After a few more inquires, I've learned that the top dog at MPTC may have been brought aboard due to his familiarization with P.O.S.T. standards. Maybe some wiser and OLDER people here can clear it up.


----------



## 9319 (Jul 28, 2008)

That would be great and would save so many agencies and individuals so much time and money. 

I always had a radical idea....merge the RI and the SSPO (call it idk Special & Reserve Officer Course) and offer it at EVERY state community college. THEN create a bridge program.


----------



## 46065 (Apr 30, 2017)

Fitchburg State has created the first curriculum that is MPTC approved. They give you undergraduate and masters degrees in CJ, and the last 6 months of your schooling is a full time police academy. In 5 years, you end up with a master's degree and full time certification. It's then your job to secure employment.


----------



## j809 (Jul 5, 2002)

Don't believe the hype, they've been talking about it for years and the campus chiefs are against it. The reason that the sspo was instituted is because campuses used to send officers to full time mptc academies and they would lose them quickly. Campus chiefs would have to deal with a mass exodus and they've been fighting it ever since. So for reference I've heard about this bridge academy every year since 1994. 

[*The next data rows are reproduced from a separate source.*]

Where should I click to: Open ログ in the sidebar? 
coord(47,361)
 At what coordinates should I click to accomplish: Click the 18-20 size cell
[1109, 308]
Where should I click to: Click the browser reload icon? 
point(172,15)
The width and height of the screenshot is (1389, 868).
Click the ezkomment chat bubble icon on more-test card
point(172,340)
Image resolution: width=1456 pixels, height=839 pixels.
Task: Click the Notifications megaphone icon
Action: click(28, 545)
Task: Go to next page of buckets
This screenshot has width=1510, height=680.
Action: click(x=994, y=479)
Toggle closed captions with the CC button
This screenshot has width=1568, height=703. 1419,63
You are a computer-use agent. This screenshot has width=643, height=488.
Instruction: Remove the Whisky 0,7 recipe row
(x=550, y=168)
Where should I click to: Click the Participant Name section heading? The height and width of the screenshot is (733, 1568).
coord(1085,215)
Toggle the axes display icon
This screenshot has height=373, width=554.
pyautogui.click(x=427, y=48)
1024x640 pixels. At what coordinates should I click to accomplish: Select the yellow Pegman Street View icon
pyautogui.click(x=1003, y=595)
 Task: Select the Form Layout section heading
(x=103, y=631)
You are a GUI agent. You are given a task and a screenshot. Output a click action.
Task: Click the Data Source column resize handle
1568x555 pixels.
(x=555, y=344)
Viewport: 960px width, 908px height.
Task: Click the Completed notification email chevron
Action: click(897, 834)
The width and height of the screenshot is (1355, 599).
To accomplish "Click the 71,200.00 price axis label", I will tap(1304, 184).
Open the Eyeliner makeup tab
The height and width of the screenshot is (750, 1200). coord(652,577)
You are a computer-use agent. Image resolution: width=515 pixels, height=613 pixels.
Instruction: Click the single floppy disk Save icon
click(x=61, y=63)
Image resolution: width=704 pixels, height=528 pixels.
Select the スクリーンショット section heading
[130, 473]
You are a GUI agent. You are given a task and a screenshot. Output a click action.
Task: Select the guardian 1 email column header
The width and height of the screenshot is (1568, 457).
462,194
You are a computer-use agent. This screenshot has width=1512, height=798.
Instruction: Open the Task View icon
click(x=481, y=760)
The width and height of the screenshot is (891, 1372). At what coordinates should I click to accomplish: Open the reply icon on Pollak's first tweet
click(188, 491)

Sent from my iPhone using Tapatalk


----------



## Joel98 (Mar 2, 2011)

j809 said:


> Don't believe the hype, they've been talking about it for years and the campus chiefs are against it. The reason that the sspo was instituted is because campuses used to send officers to full time mptc academies and they would lose them quickly. Campus chiefs would have to deal with a mass exodus and they've been fighting it ever since. So for reference I've heard about this bridge academy every year since 1994.


I agree with this, they've been talking about this years, it's nothing new.


----------



## Oakum yokum (Jul 8, 2017)

So. What your saying is there is a chance..


----------



## Joel98 (Mar 2, 2011)

Oakum yokum said:


> So. What your saying is there is a chance..


I highly doubt it...this is Massachusetts, after all.


----------



## Treehouse413 (Mar 7, 2016)

I'd say zero chance . I'd bet my full Quinn on it.


----------



## Sgt Jack (Aug 17, 2003)

It's been brought up before. Again the biggest obstacle is the college chiefs. If you feel like doing some research look at the 2011 MPTC meeting minutes. Personally I'd love to see it happen but I'm not holding my breath.


----------



## mpd61 (Aug 7, 2002)

Ah ha ha ha ha ha ha ha ha ha ha ha, ho, ho ho ho, hee hee hee hee 
NOOOOOOOO WAYYYYYYYY


----------